Stichtag

30. Juli 2009 – Peter Zadek stirbt in Hamburg

Für Peter Zadek ist Theater Psychologie und Spiel. Von ideologischem Überbau will er nichts wissen. Seine Schauspieler dürfen sich nach Herzenslust schminken und verkleiden – und so das Seelenleben ihrer Figuren offenbaren. Oftmals schaut Zadek den Proben tagelang wortlos zu, bevor er mit feinem Gespür für falsche Töne oder geschauspielerte Verlogenheiten eingreift. "Es wird ja wahnsinnig viel gelogen am Theater", sagt Schauspieler Gert Voss. "Und er war derjenige, der das sofort hörte und sah und sich durch keine Virtuosität der Welt irreführen ließ."

Dann genügt oftmals ein einziger Satz, um die Truppe wieder auf den richtigen Weg zu bringen. "Ach, weißt du, denk immer nur daran, so schnell wie möglich nach Paris zu kommen", sagt er während der Proben zu Tschechows "Kirschgarten" beispielsweise zu Angela Winkler. "Weil ich immer dazu neige, so schwer, also so tief zu gehen", wie die Schauspielerin begreift. Durch den einen Satz Zadeks findet sie zu einer Leichtigkeit, die ihrer Rolle angemessen ist.

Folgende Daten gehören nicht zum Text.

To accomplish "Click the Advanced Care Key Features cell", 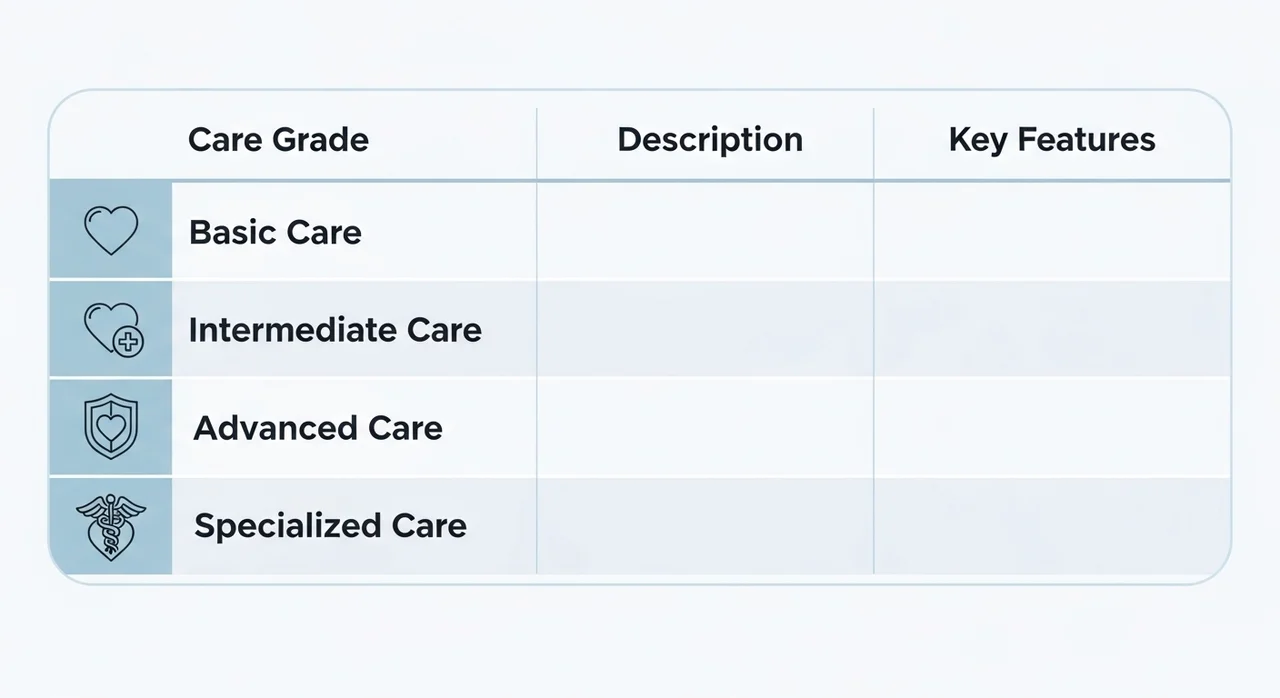I will (x=1052, y=428).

Jean Genet droht mit der Waffe

Geboren wird Zadek 1926 als Sohn jüdischer Eltern in Berlin-Wilmersdorf. Seine sorglose Kindheit endet 1933, als er mit seinen Eltern vor den Nationalsozialisten nach England fliehen muss. Doch auch dort ist seine jüdische Herkunft ein Makel. Trotz bestandener Prüfung für ein Stipendium am College in Oxford bekommt er mit der Begründung keinen Platz, dass die "jüdische Quote" bereits erfüllt sei. Erst ein Jahr später kann Zadek mit dem Studium der Germanistik und Romanistik an einem anderen College beginnen.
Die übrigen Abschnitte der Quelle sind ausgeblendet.